I had taken the short Loganair flight from Kirkwall to the grass strip on Sanday. The island had one care home for older people.

“You can wear George’s slippers” the owner, eyeing my muddy shoes, told me as I entered the premises. The inspection itself was short and sweet but curiosity got the better of me and I gently enquired who George was, the man whose slippers I was wearing. George, she told me, was the now retired previous inspector. How very cosy!

Inspection over, I had hours to spare as I was booked to return on the evening ferry.

My mum had had a recent hip replacement op and one of dad’s amateur radio friends, who transmitted from Sanday, had sent flowers, so my folks asked if I could look up this friend, Arthur, and pass on their regards.

Arthur’s old croft house with an array of radio masts and antennae leaning over precariously from the prevailing wind in a rather bare and austere landscape, was easy to spot. The wintry blasts were taking their toll.

I knocked on the door and it opened hesitatingly. Arthur, the spit of Uncle Albert from Only Fools and Horses, was delighted to welcome a stranger and ushered me in from the inclement weather.

A warm, chatty and hospitable man, I liked him immediately.

The house interior was strange. No internal walls just hessian cloths hanging from wiring to create separate domestic areas…
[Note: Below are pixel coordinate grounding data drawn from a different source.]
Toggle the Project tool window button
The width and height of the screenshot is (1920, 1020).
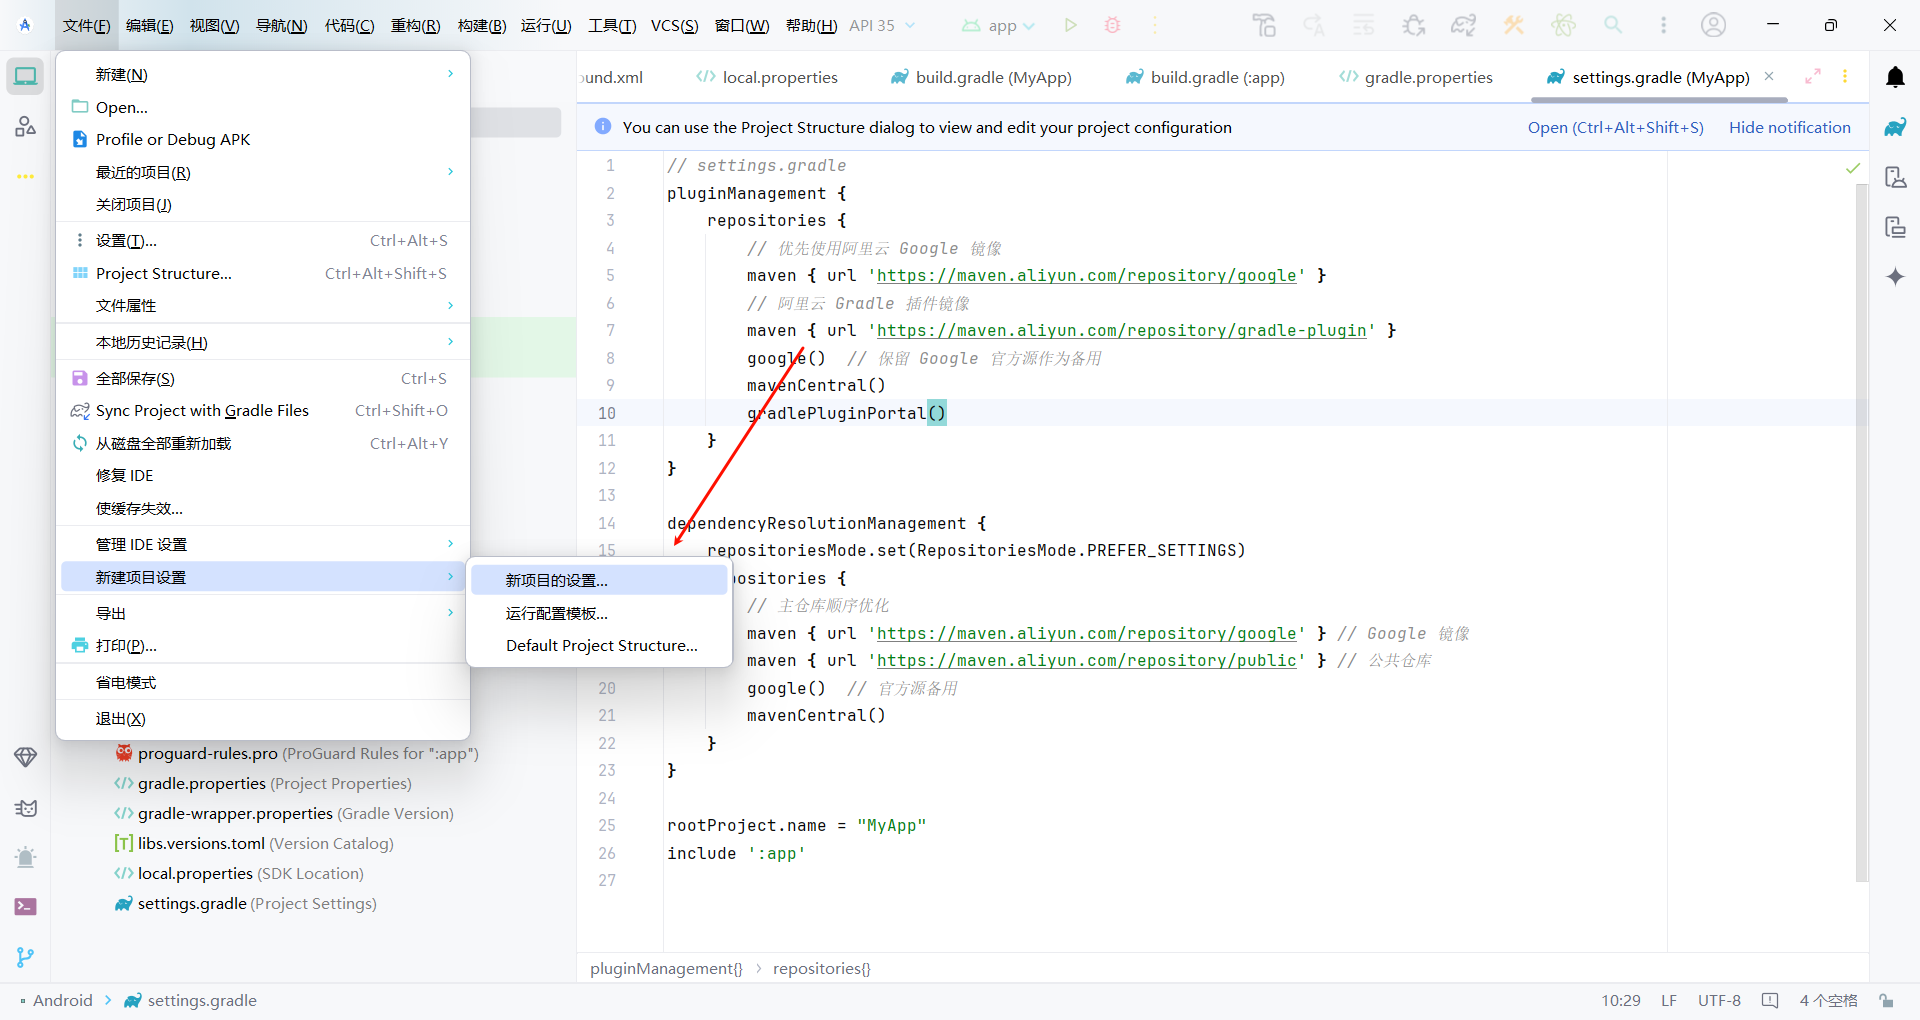(x=26, y=76)
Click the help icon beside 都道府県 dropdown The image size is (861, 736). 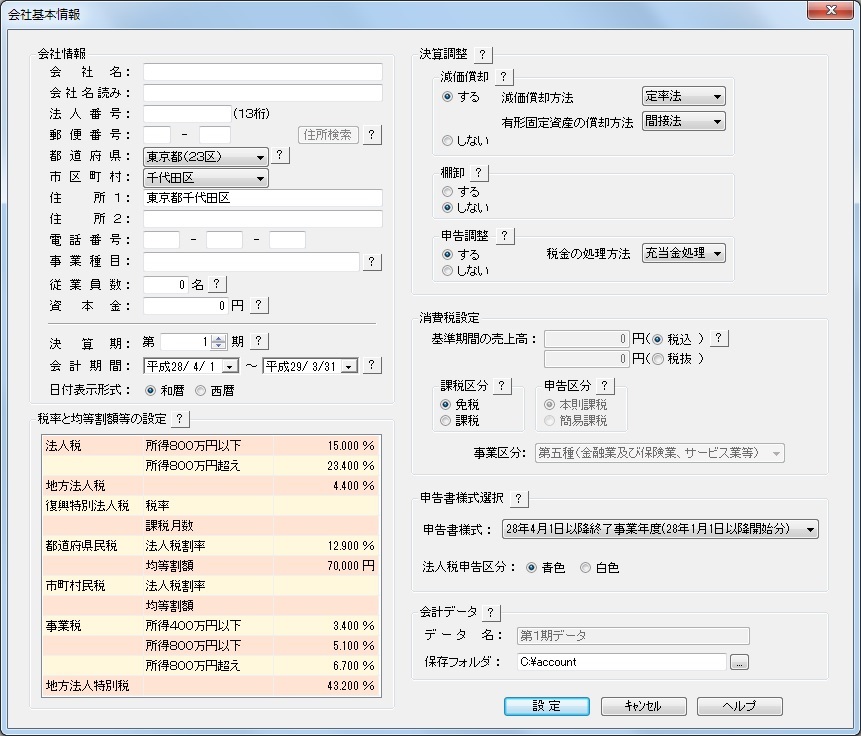(280, 156)
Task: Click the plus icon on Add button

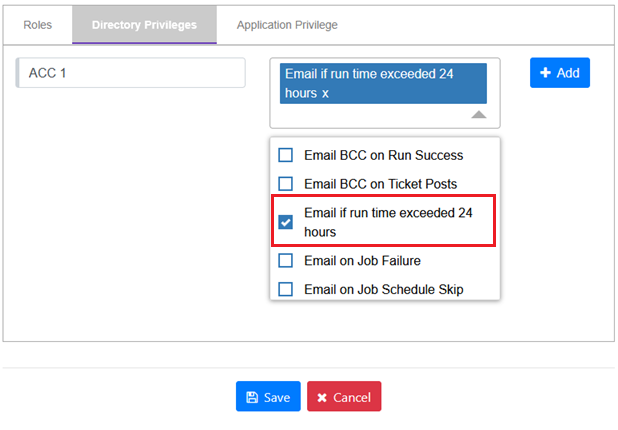Action: click(545, 73)
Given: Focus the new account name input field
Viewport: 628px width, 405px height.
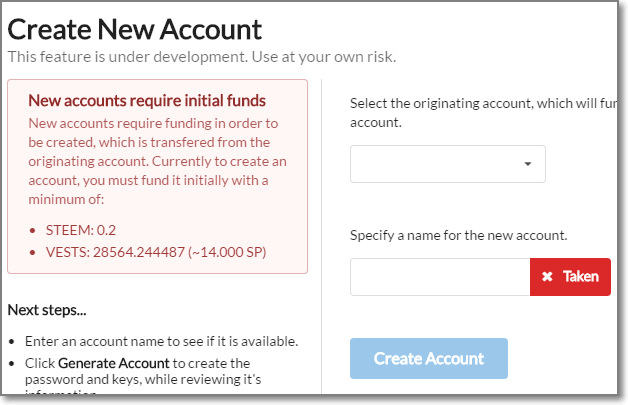Looking at the screenshot, I should (440, 277).
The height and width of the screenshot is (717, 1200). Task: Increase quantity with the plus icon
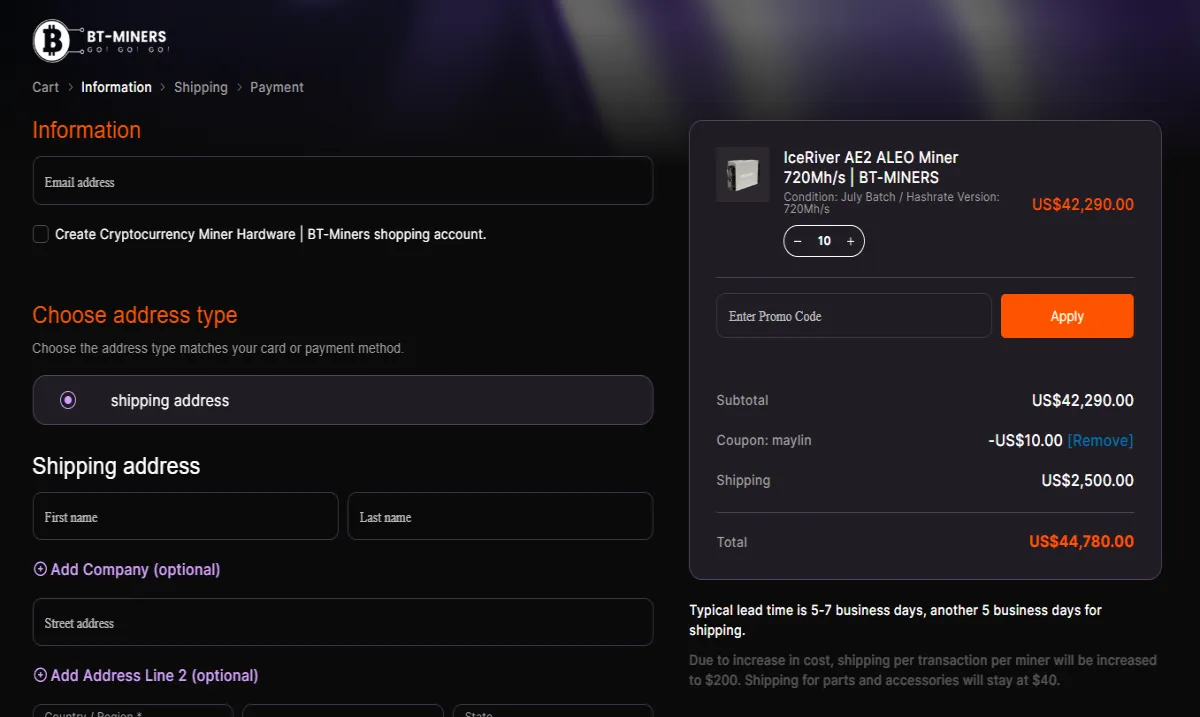(850, 241)
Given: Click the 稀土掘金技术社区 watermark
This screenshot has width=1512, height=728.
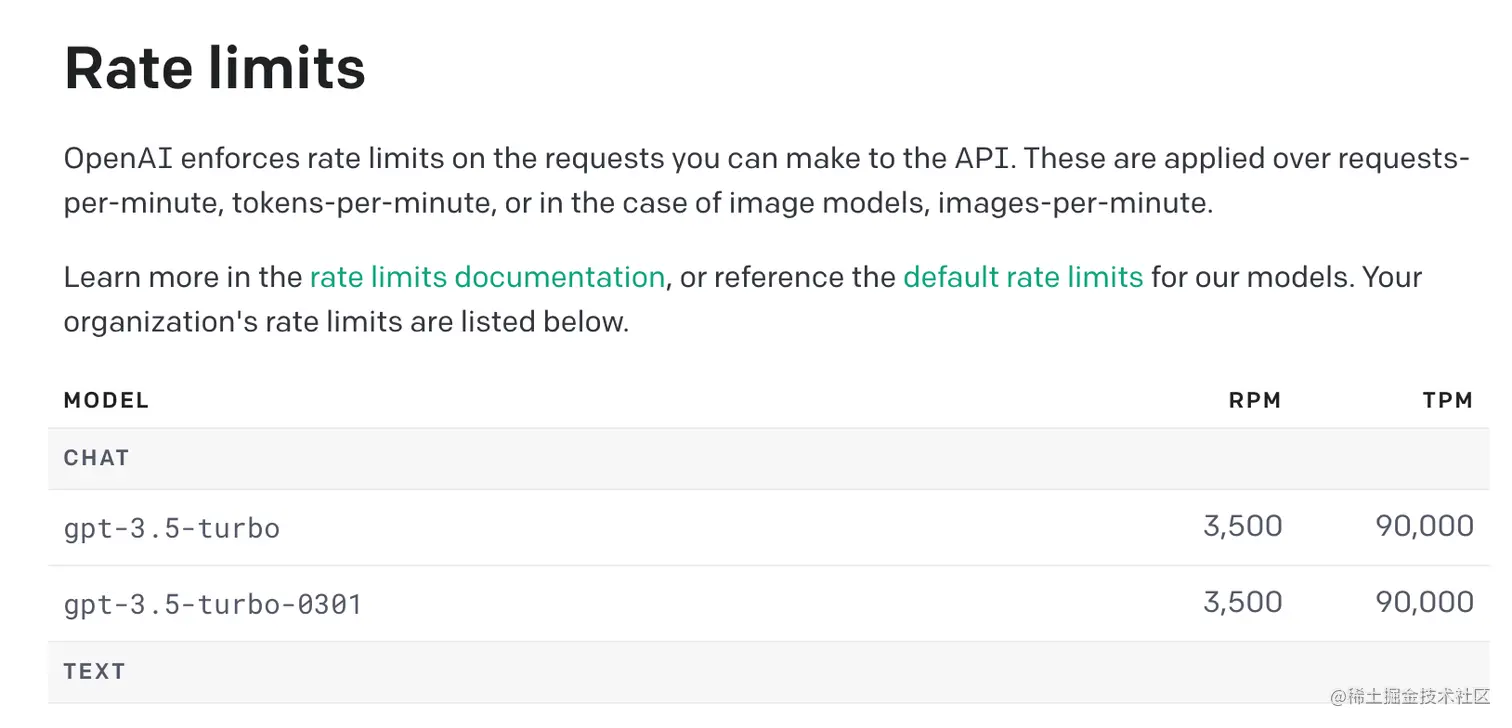Looking at the screenshot, I should tap(1408, 695).
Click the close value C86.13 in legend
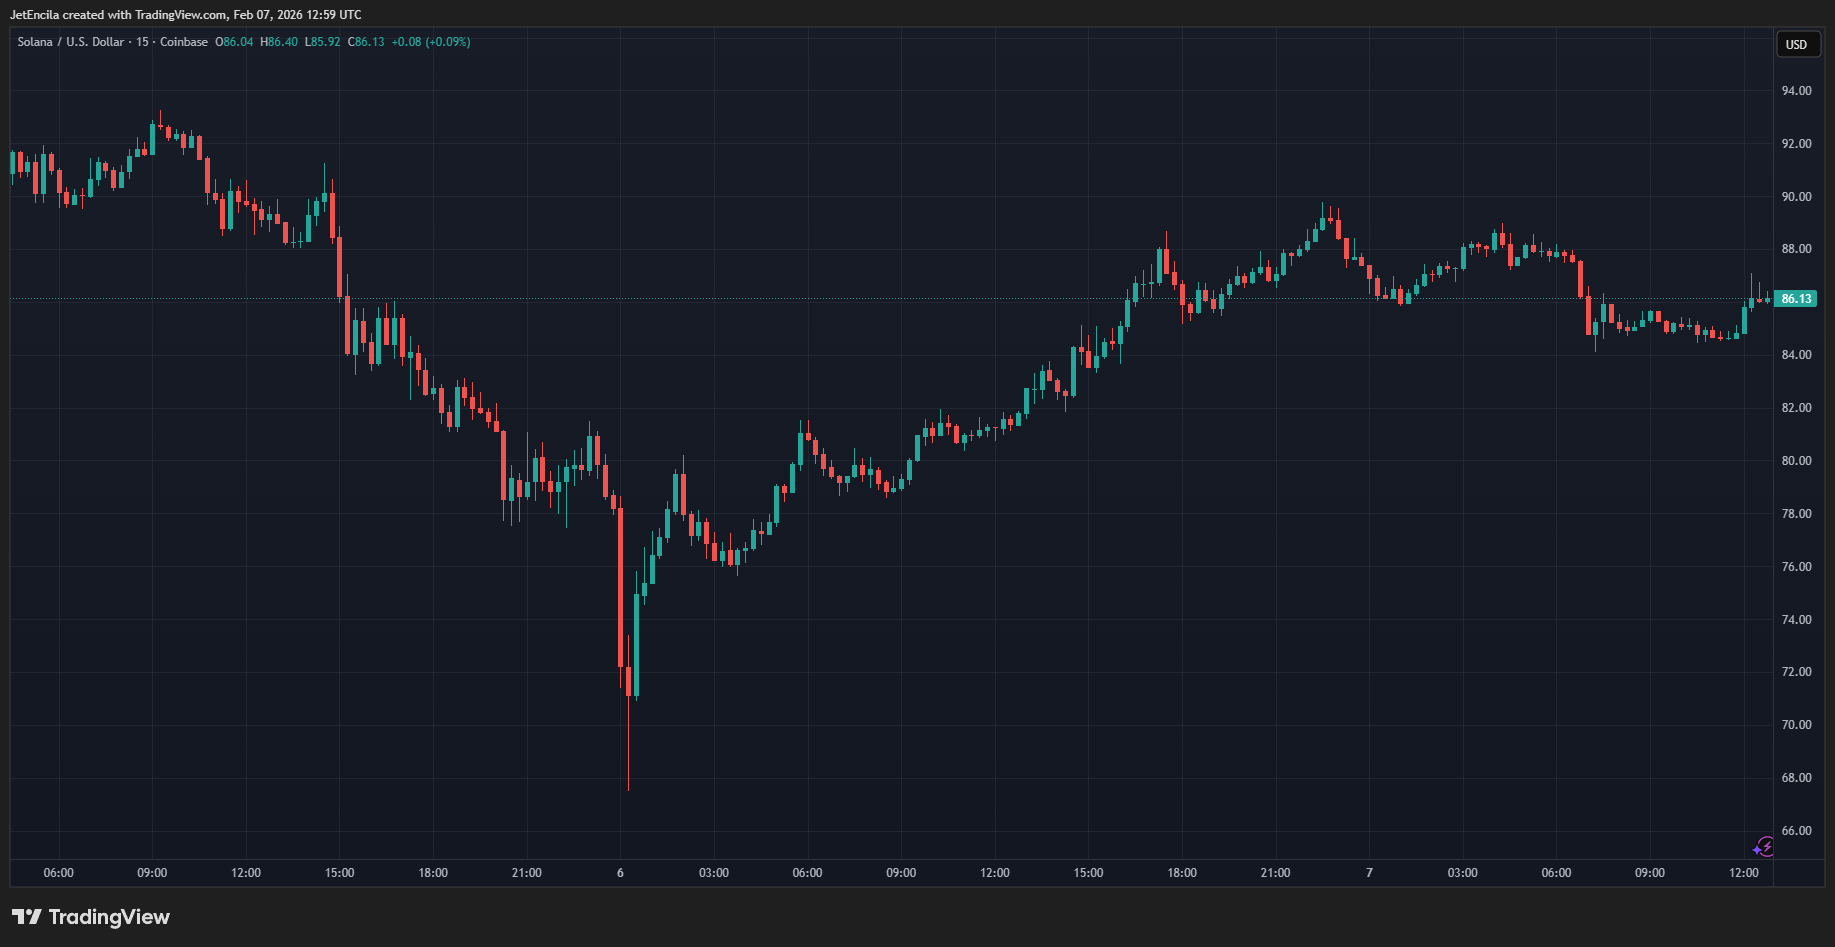 click(366, 42)
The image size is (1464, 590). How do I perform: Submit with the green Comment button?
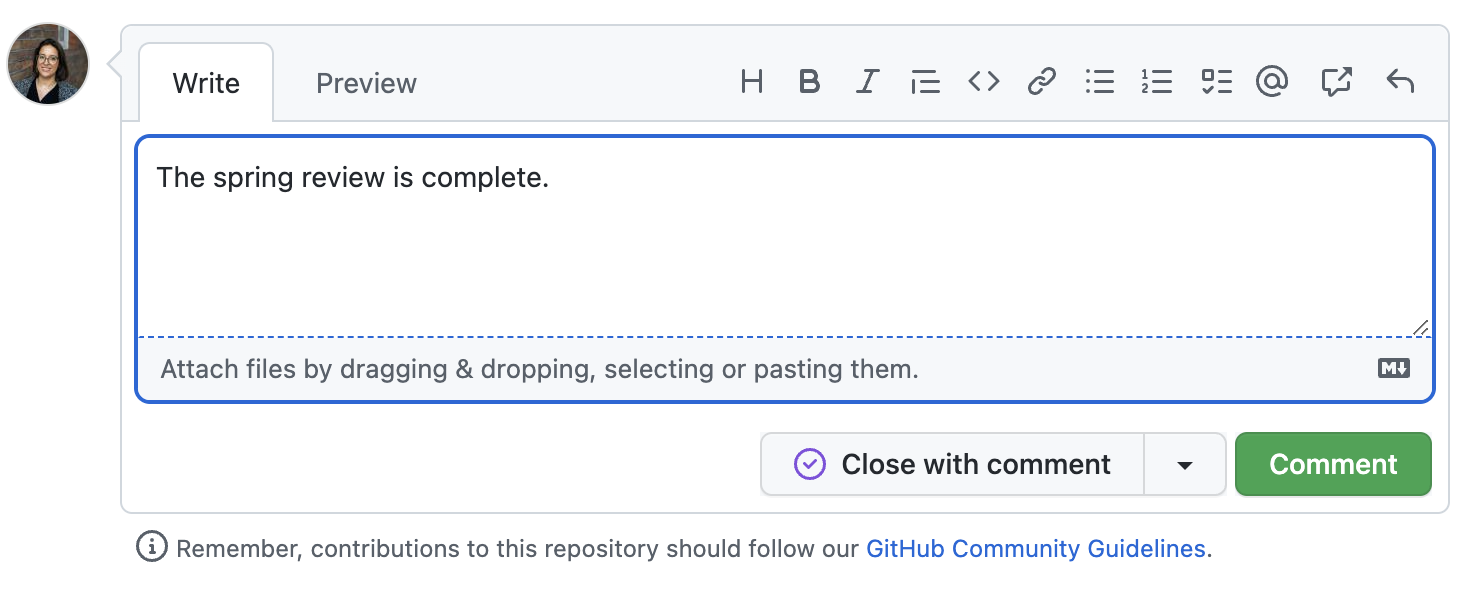(x=1333, y=464)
He led me through a hessian room divider into his radio shack and I felt like I had just walked into a James Bond film set. In this most unassuming croft house, seemingly in the back of beyond, was a sophisticated array of radio receivers, transmitters and satellite tracking oscilloscopes, antennae boosters… it certainly had the wow factor!

Arthur was no amateur. Quite the opposite. His modestly shared knowledge was quite astounding.

He appeared with a bottle of Highland Park. I gladly accepted a dram. All I remember as I downed that first scoosh was a crystal cut glass full of floaters all suitably anaesthetised as I, too, quickly became…

An empty bottle later Arthur drove me down to the ferry terminal. I made it just in time.

I have absolutely no recollection of any events that followed. I woke up the next morning in my hotel room fully clothed.

Like the Sanday shopkeeper, I never made that mistake again.